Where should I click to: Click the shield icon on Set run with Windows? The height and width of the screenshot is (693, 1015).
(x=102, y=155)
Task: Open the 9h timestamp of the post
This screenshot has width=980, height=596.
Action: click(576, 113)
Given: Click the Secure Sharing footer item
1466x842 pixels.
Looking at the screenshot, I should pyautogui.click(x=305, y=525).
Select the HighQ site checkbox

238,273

● ● ●

EXERCISE BRIEF:
Write the line containing "This screenshot has width=980, height=596." and all the lines after it out again, word for word, through the end of the material, and nothing besides.

FINISHED EXERCISE:
This screenshot has width=980, height=596.
Action: click(576, 113)
Given: Click the Secure Sharing footer item
1466x842 pixels.
Looking at the screenshot, I should pyautogui.click(x=305, y=525).
Select the HighQ site checkbox

238,273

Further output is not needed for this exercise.